# Wooster Pro Classic Easyflo Brush



## jack pauhl (Nov 10, 2008)

Here are some pics for those of you who have not heard about this brush yet. I think I picked it up at Lowes. Very impressive!





































Look for the review coming soon on my site. Purdy Clearcut vs. Wooster Pro Classic Easyflo.


----------



## ewingpainting.net (Jun 2, 2008)

jack pauhl said:


> Look for the review coming soon on my site. Purdy Clearcut vs. Wooster Pro Classic Easyflo.


----------



## JNLP (Dec 13, 2007)

I'm interested to see it compared to the Wooster Ultra Pro Firm Lindbeck, which is usually considered to be Woosters best brush. :thumbup:


----------



## MAK-Deco (Apr 17, 2007)

Since the easyflo is big box brush from Wooster I am assuming it will not be better then much out there, buy your Wooster's from a paint dealer... every check out the Wooster catalog?? the have a DIY section and most of it is available and the big box stores...


----------



## jack pauhl (Nov 10, 2008)

MAK-Deco said:


> Since the easyflo is big box brush from Wooster I am assuming it will not be better then much out there, buy your Wooster's from a paint dealer... every check out the Wooster catalog?? the have a DIY section and most of it is available and the bix box stores...


Its very nice actually, performs much like the Benjamin Moore brush they make too, the 65125. I need more time with it but it appears to be less firm than Ultra Pro Firm Lindbeck, less spring and I feel it holds more paint and has a nicer, wider stance both on the wall and when cutting the side edge of a casing for example.

* _Written request_
Write out the part of the thread that opens with the words containing "I'm interested to" and closes with "big box stores...", changing "paint dealer" to "paint store". Rely on the thread alone as your source.

* _Rows_
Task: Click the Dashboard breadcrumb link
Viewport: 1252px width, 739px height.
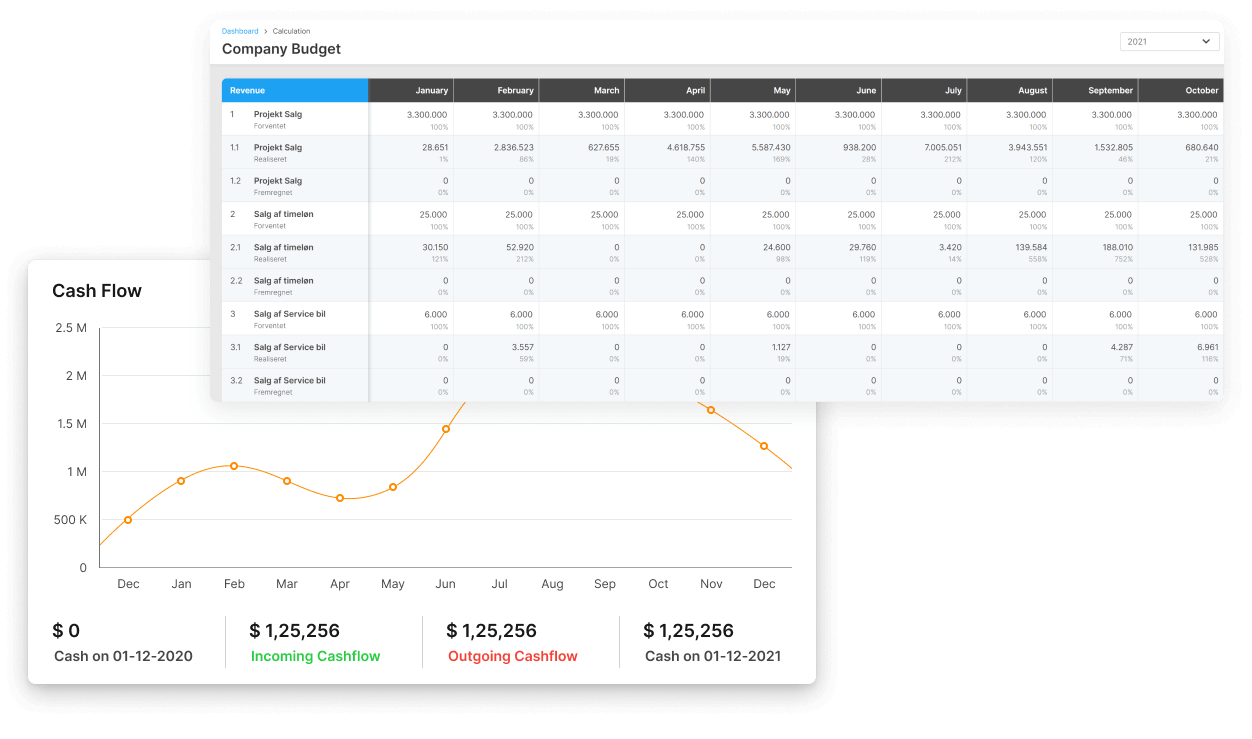Action: (x=240, y=31)
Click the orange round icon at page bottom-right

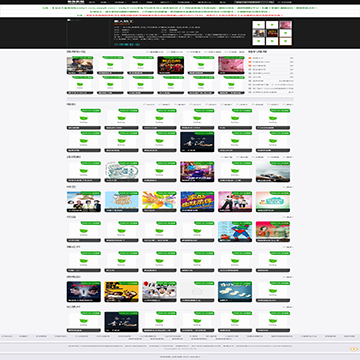[x=354, y=349]
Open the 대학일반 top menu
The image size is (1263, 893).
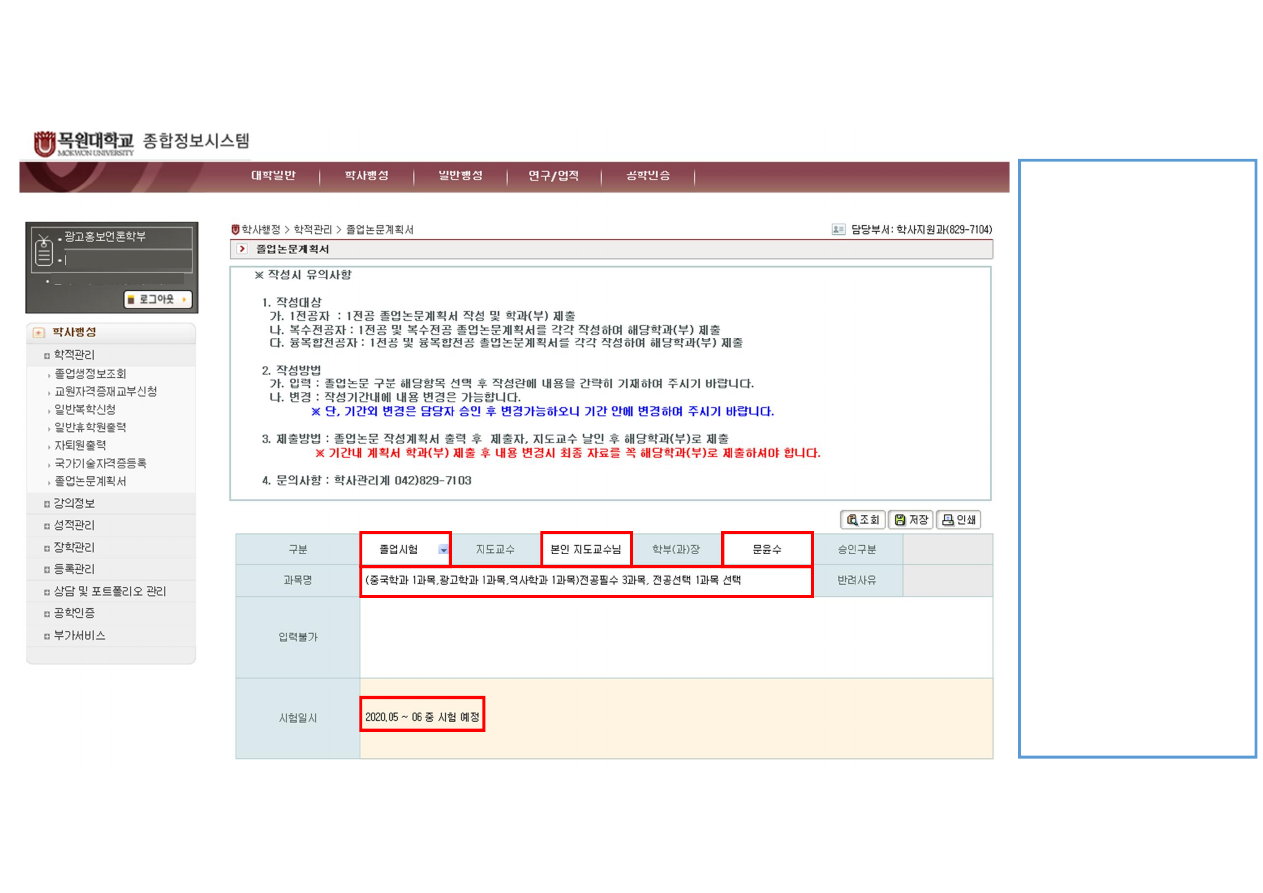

* _Final result_
I'm interested to see it compared to the Wooster Ultra Pro Firm Lindbeck, which is usually considered to be Woosters best brush. :thumbup:


----------



## MAK-Deco (Apr 17, 2007)

Since the easyflo is big box brush from Wooster I am assuming it will not be better then much out there, buy your Wooster's from a paint store... every check out the Wooster catalog?? the have a DIY section and most of it is available and the big box stores...